NoSQL meet SQL

Wednesday, November 11, 2009 - Jerry Sievert

Often times, I don't get to get my hands dirty at work. Not being one to let myself atrophy, I keep my eyes out for new and exciting things to catch my fancy, and spend hours and hours writing new code: usually reinventing the wheel, often times poking and prodding, just trying to figure out what I'm going to do with what I find.

One of the projects that caught my eye a bit over a year ago was CouchDB, a RESTful document storage engine, that happens to have Map/Reduce support. Being the database freak that I am, I started thinking about all of the projects I've worked on in the past that could have been improved with a document model over pseudo-relational databases. So many came to mind, and I was excited about the flexibility of CouchDB; so useful for so many things, especially with strong data analysis abilities via map and reduce.

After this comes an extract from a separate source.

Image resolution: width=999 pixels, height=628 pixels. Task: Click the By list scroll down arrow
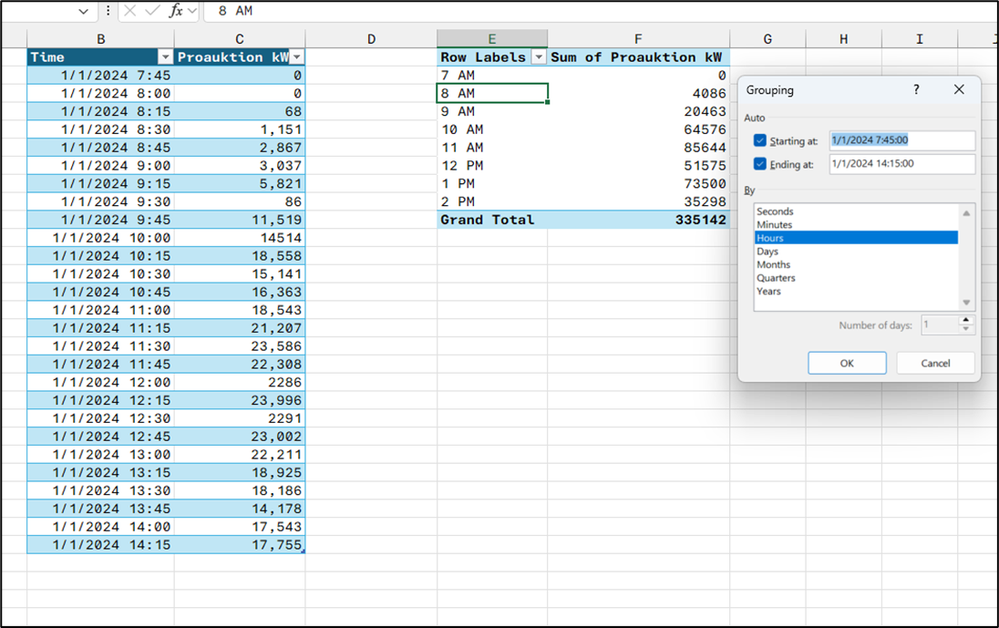(x=966, y=302)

Then came a day when all of my meetings were cancelled, and instead I sat in front of a large display with a group of other people running query after query, analyzing large amounts of data -- SQL query after SQL query. By the end of the day I was exhausted and feeling just a little bit dirty. Never one to let good dirt go to waste, I sat down with a beer in hand and started scheming.

Enter an idea: what if I could marry the ease of SQL to the flexibility of CouchDB? Actually, it was more like: what's the most amusing thing I could build after a day like today?

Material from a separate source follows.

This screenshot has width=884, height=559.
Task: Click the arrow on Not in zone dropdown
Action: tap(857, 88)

I'm a big fan of perl: there's nothing perl can't do, and with a wonderful repository like CPAN throwing together a script that would make the devil himself shiver becomes an easy task. Sure, perl can be so messy and complex that it can't even be parsed, but like any language, under the right circumstances it can really shine.

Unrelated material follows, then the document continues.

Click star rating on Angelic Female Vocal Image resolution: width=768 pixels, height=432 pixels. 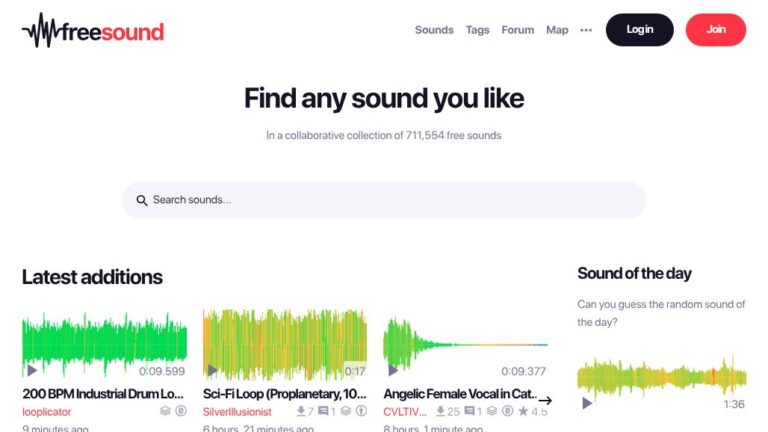523,411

An hour later, I had the beginnings of a masterpiece, a bridge between the worlds of SQL and NoSQL. It was the worst abuse of technology that I could think of: a SQL front-end to CouchDB.

Something like this should never be used in production. In fact, it should probably never be used at all. It works by parsing the SQL statement, does some quick sanity checks, and builds a map function to be called with as a temporary view. These temporary views are then queried, and the response from CouchDB is printed to the terminal.

There are a couple of prerequisites, all available from CPAN:

  • Getopt::Long
  • SQL::Statement
  • LWP::UserAgent
  • HTTP::Request
  • JSON

Then, just download and "enjoy": couchsql.pl

Some quick examples:

miniBook:~ jerry$ ./couchsql.pl "SELECT * FROM stock"
{"total_rows":9611,"offset":0,"rows":[
{"id":"01-02-2009:A","key":null,"value":{"_id":"01-02-2009:A","_rev":"1-28512862
2","month":1,"date":"2009/01/02","quarter":1,"high":"16.3000","close":"16.2400",
"day":2,"id":"01-02-2009:A","company":"AGILENT TECH INC","symbol":"A","epoch":"1
230854400","volume":"3030200","day_of_year":2,"day_of_quarter":2,"open":"15.6000
","type":"STOCK","year":2009}},
{"id":"01-02-2009:AA","key":null,"value":{"_id":"01-02-2009:AA","_rev":"1-170752
1035","month":1,"date":"2009/01/02","quarter":1,"high":"12.4400","close":"12.110
0","day":2,"id":"01-02-2009:AA","company":"ALCOA INC","symbol":"AA","epoch":"123
0854400","volume":"30645200","day_of_year":2,"day_of_quarter":2,"open":"11.3600"
,"type":"STOCK","year":2009}},
[...]
]}

miniBook:~ jerry$ ./couchsql.pl "SELECT symbol, open, close, high, date FROM stock WHERE date = '2009/03/01' ORDER BY symbol"
{"total_rows":98,"offset":0,"rows":[
{"id":"03-03-2009:A","key":null,"value":{"symbol":"A","open":"12.8900","close":"12.6800","high":"13.0600","date":"2009/03/03"}},
{"id":"03-03-2009:AA","key":null,"value":{"symbol":"AA","open":"5.8500","close":"5.5300","high":"5.9800","date":"2009/03/03"}},
{"id":"03-03-2009:ABT","key":null,"value":{"symbol":"ABT","open":"47.3500","close":"45.8200","high":"47.5800","date":"2009/03/03"}},
{"id":"03-03-2009:ACN","key":null,"value":{"symbol":"ACN","open":"28.1300","close":"27.8000","high":"29.6700","date":"2009/03/03"}},
[...]
]}

Will I take this any further? Who knows. Limit needs to be added to select, as well as functions. There is also potential for updates and deletes, as well as simple create/drop functionality. We shall see.